Top of SUPPLIED MATERIAL
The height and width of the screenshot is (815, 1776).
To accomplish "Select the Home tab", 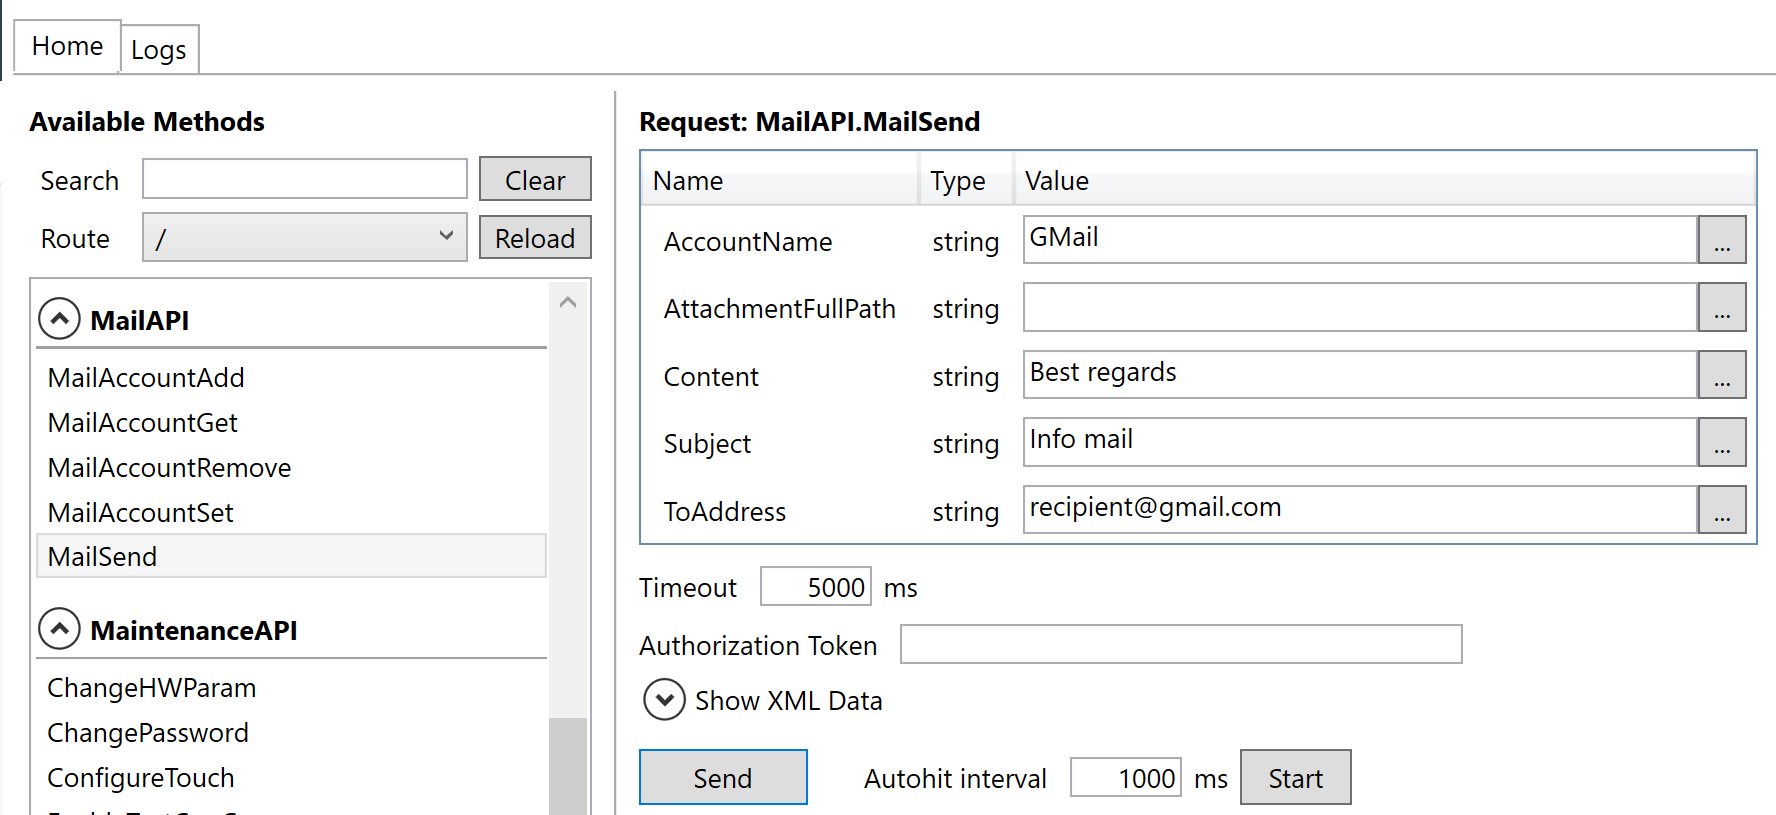I will (x=67, y=46).
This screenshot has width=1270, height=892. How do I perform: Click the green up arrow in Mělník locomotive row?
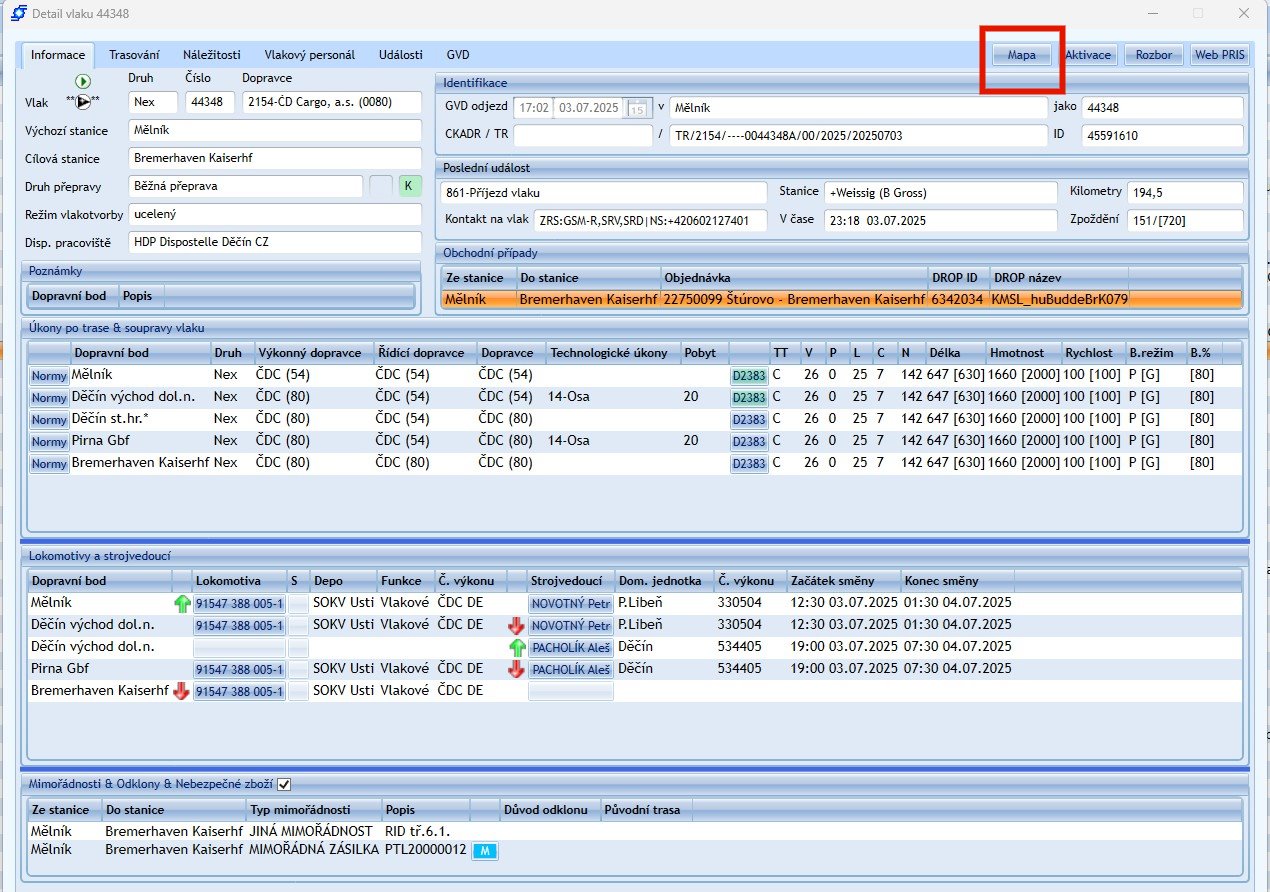[x=182, y=604]
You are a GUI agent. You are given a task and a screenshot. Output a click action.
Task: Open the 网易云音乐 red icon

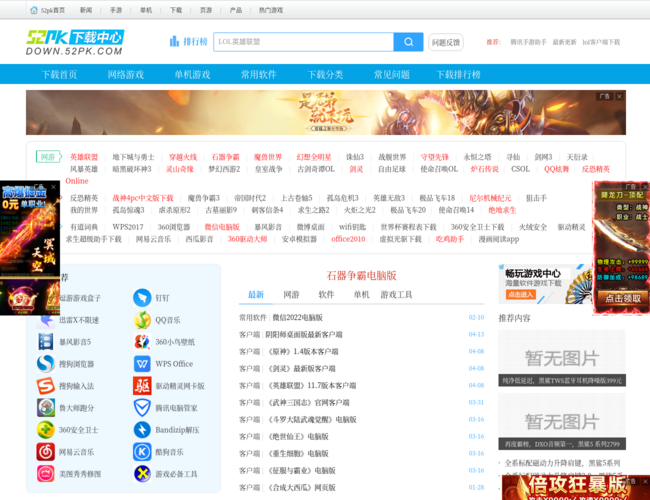47,452
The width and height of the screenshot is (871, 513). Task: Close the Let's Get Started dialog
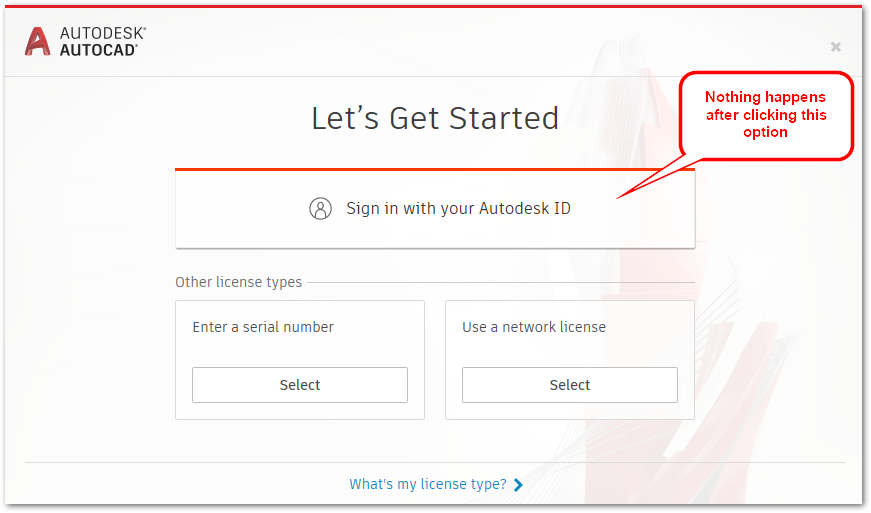coord(835,47)
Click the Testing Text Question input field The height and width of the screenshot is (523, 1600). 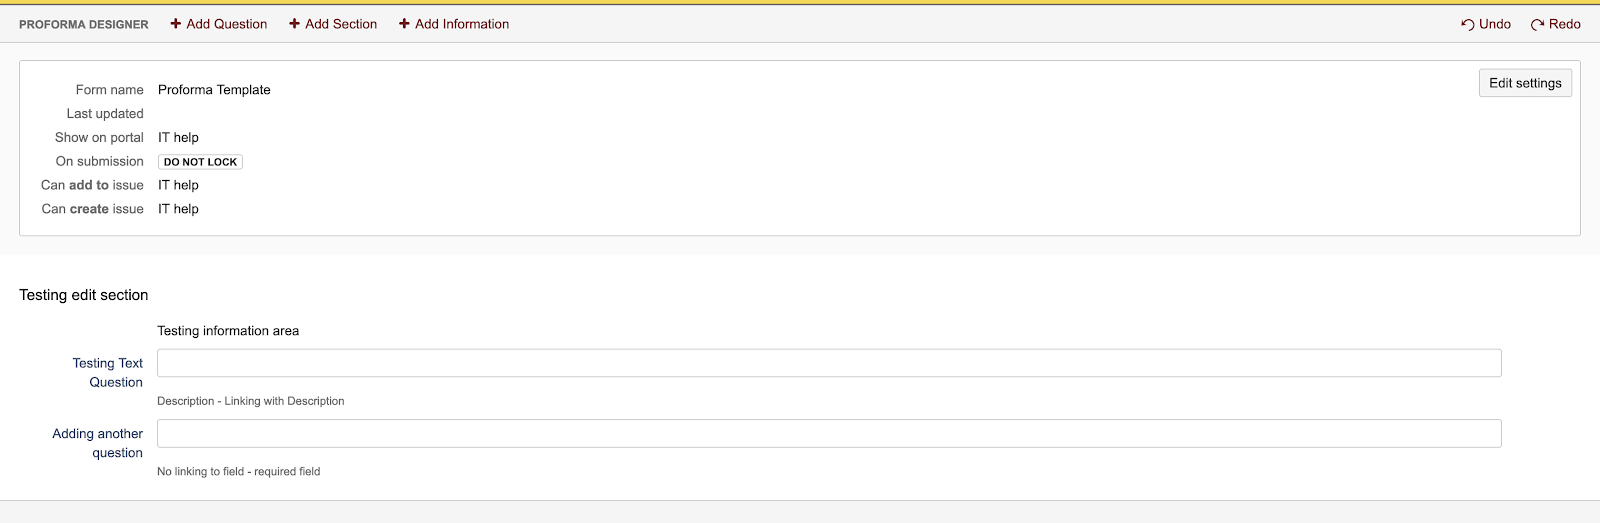click(x=829, y=363)
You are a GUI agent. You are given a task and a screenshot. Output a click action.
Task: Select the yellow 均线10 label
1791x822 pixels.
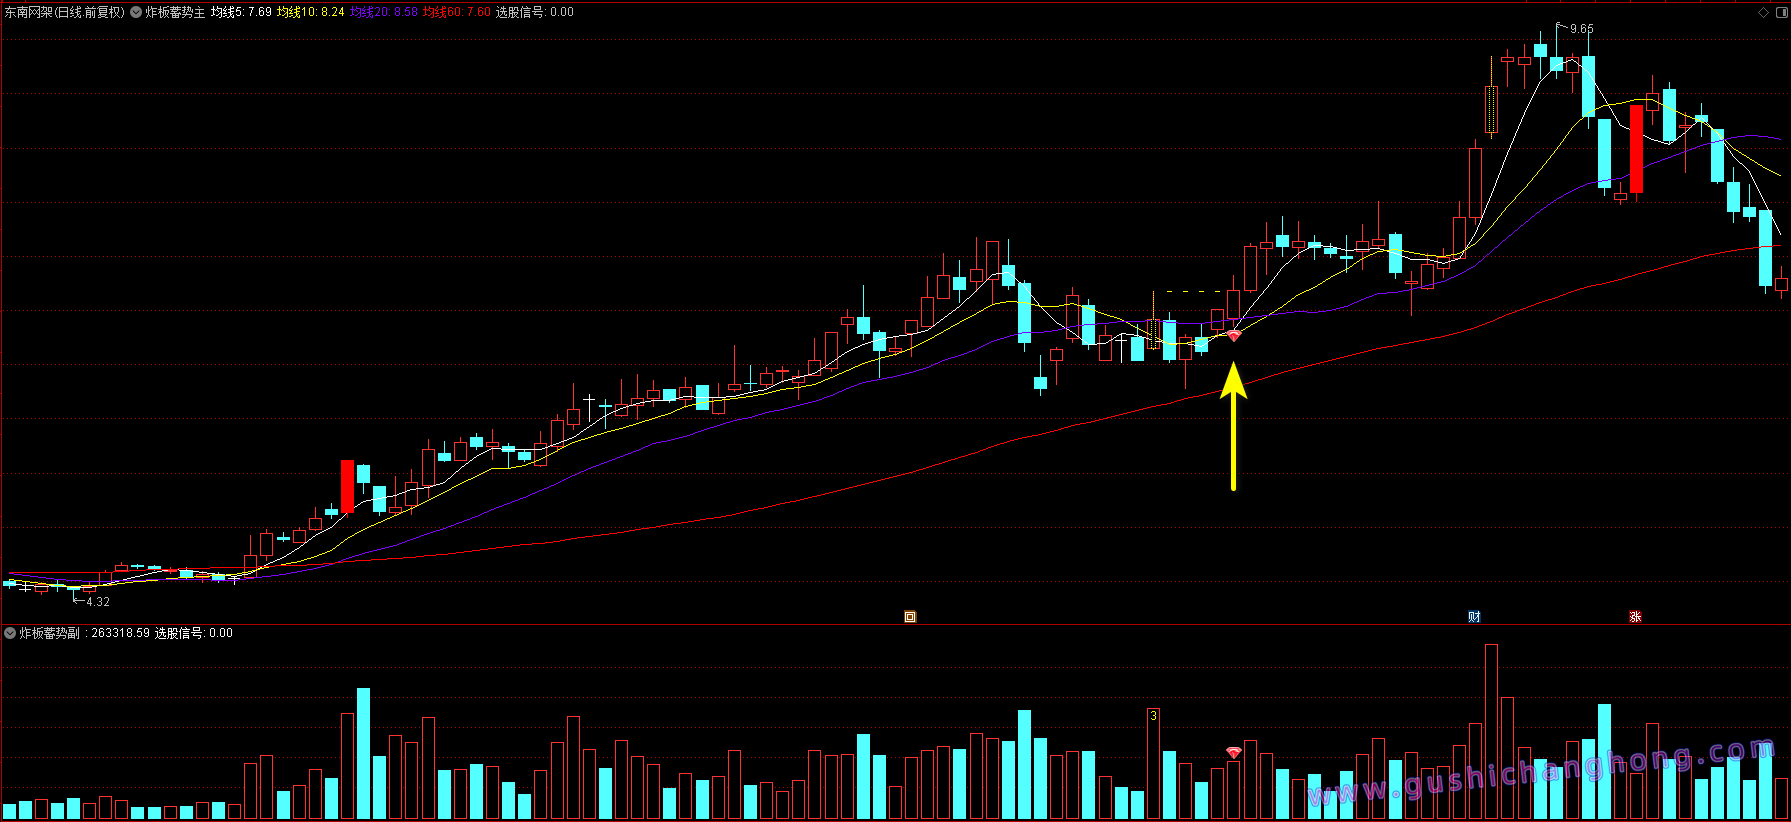(x=311, y=12)
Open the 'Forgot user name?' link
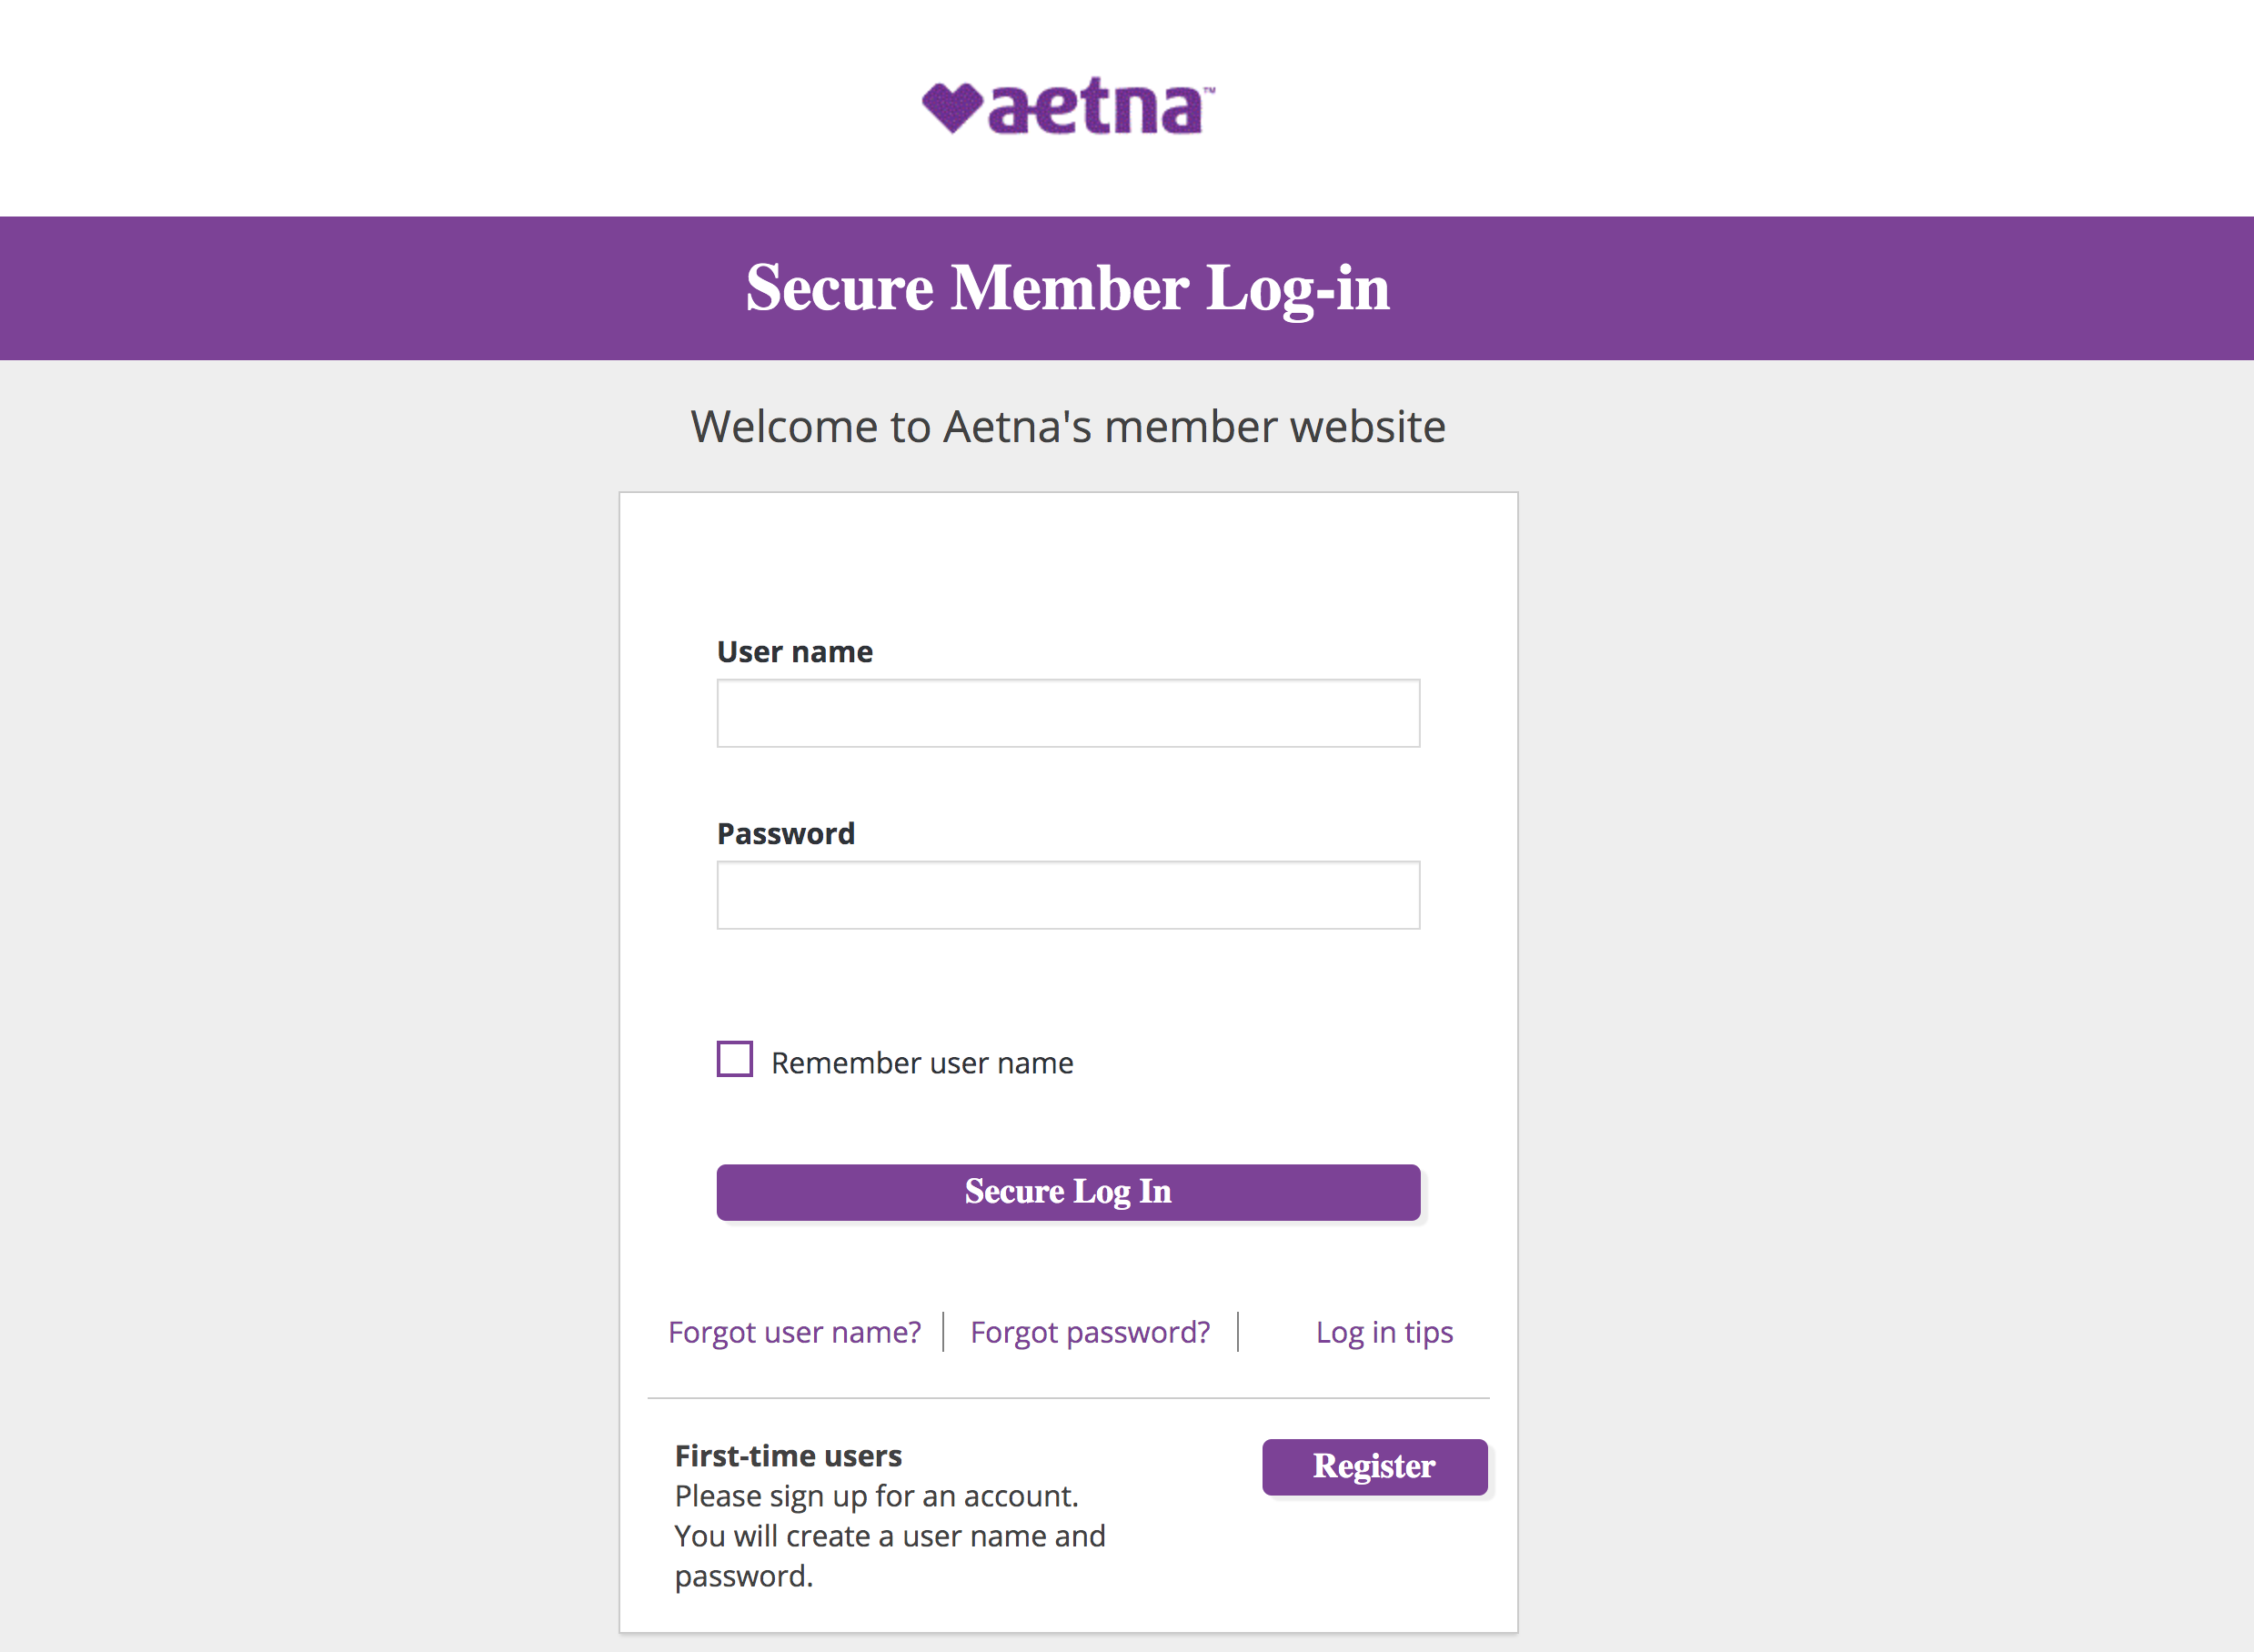2254x1652 pixels. pos(795,1332)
Bottom of SUPPLIED MATERIAL
# YOUR INSTRUCTIONS
No pictures belong in the answer. It must repeat exactly the lines from the line with "Task: Select the yellow 均线10 label" through the final line of the records.

# SOLUTION TO THE EXERCISE
Task: Select the yellow 均线10 label
1791x822 pixels.
(x=311, y=12)
Open the 'Forgot user name?' link
2254x1652 pixels. pos(795,1332)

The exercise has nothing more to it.